New South Wales Heritage Register
- Official name: Veteran Hall - House Remains
- Type: state heritage (archaeological-terrestrial)
- Designated: 18 November 1999
- Reference no.: 1351
- Type: Homestead Complex
- Category: Farming and Grazing
- Builders: William Lawson

= Veteran Hall Remains =

The Veteran Hall Remains are the heritage-listed archaeological remains of the former Veteran Hall house at Great Western Highway, Prospect, City of Blacktown, New South Wales, Australia. Veteran Hall was built in 1821 by William Lawson. The property is owned by Sydney Water. It was added to the New South Wales State Heritage Register on 18 November 1999.

== History ==

===Aboriginal and European settler history===

The area of Prospect Reservoir is an area of known Aboriginal occupation, with favourable camping locations along the Eastern Creek and Prospect Creek catchments, and in elevated landscapes to the south. There is also evidence to suggest that the occupation of these lands continued after European contact, through discovery of intermingled glass and stone flakes in archaeological surveys of the place. The area was settled by Europeans by 1789.

Prospect Hill, Sydney's largest body of igneous rock, lies centrally in the Cumberland Plain and dominates the landscape of the area. Very early after first settlement, on 26 April 1788, an exploration party heading west led by Governor Phillip, climbed Prospect Hill. An account by Phillip states that the exploration party saw from Prospect Hill, "for the first time since we landed Carmathen [sic] Hills (Blue Mountains) as likewise the hills to the southward". Phillip's "Bellevue" (Prospect Hill) acquired considerable significance for the new settlers. Prospect Hill provided a point from which distances could be meaningfully calculated, and became a major reference point for other early explorers. When Watkin Tench made another official journey to the west in 1789, he began his journey with reference to Prospect Hill, which commanded a view of the great chain of mountains to the west. A runaway convict, George Bruce, used Prospect Hill as a hideaway from soldiers in the mid-1790s.

During the initial struggling years of European settlement in NSW, Governor Phillip began to settle time-expired convicts on the land as farmers, after the success of James Ruse at Rose Hill. On 18 July 1791 Phillip placed a number of men on the eastern and southern slopes of Prospect Hill, as the soils weathered from the basalt cap were richer than the sandstone derived soils of the Cumberland Plain. The grants, mostly 30 acres, encircled Prospect Hill. The settlers included William Butler, James Castle, Samuel Griffiths, John Herbert, George Lisk, Joseph Morley, John Nicols, William Parish and Edward Pugh.

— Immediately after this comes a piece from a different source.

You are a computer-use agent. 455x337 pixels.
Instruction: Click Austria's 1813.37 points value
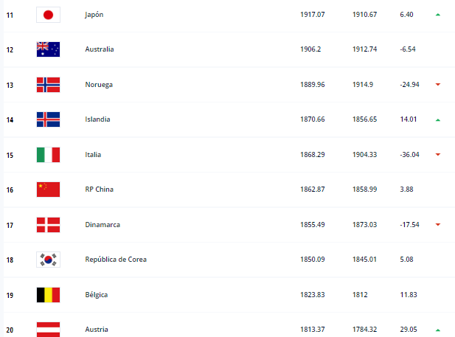pos(313,330)
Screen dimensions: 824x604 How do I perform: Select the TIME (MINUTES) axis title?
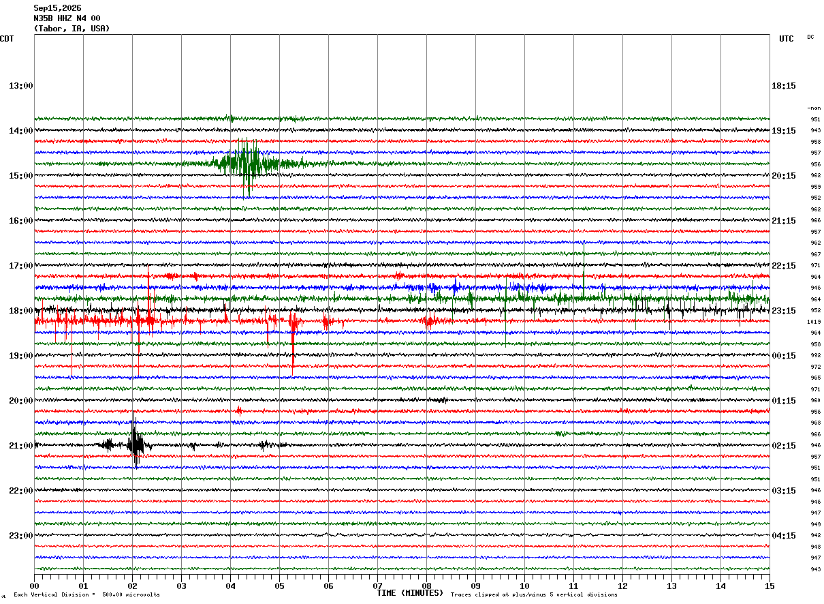(410, 593)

The arrival of the first settlers prompted the first organised Aboriginal resistance to the spread of settlement, with the commencement of a violent frontier conflict in which Pemulwuy and his Bidjigal clan played a central role. On 1 May 1801 Governor King took drastic action, issuing a public order requiring that Aboriginal people around Parramatta, Prospect Hill and Georges River should be "driven back from the settlers" habitations by firing at them'. King's edicts appear to have encouraged a shoot-on-sight attitude whenever any Aboriginal men, women or children appeared.

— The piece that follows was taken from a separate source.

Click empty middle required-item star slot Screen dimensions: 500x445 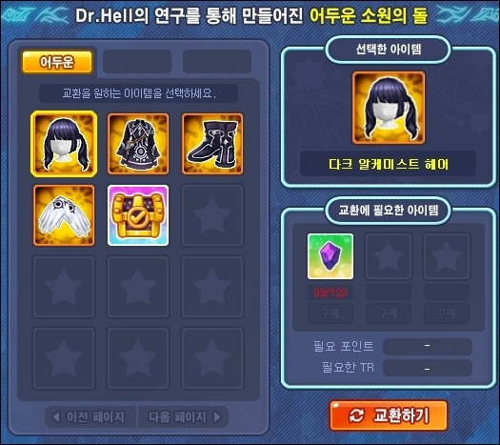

With the death of Pemulwuy, the main resistance leader, in 1802, Aboriginal resistance gradually diminished near Parramatta, although outer areas were still subject to armed hostilities. Prompted by suggestions to the Reverend Marsden by local Prospect Aboriginal groups that a conference should take place "with a view of opening the way to reconciliation", Marsden promptly organised a meeting near Prospect Hill. At the meeting, held on 3 May 1805, local Aboriginal representatives discussed with Marsden ways of ending the restrictions and indiscriminate reprisals inflicted on them by soldiers and settlers in response to atrocities committed by other Aboriginal clans. The meeting was significant because a group of Aboriginal women and a young free settler at Prospect named John Kennedy acted as intermediaries. The conference led to the end of the conflict for the Aboriginal clans around Parramatta and Prospect. This conference at Prospect on Friday 3 May 1805 is a landmark in Aboriginal/European relations. Macquarie's "Native Feasts" held at Parramatta from 1814 followed the precedent set in 1805. The Sydney Gazette report of the meeting is notable for the absence of the sneering tone that characterised its earlier coverage of Aboriginal matters.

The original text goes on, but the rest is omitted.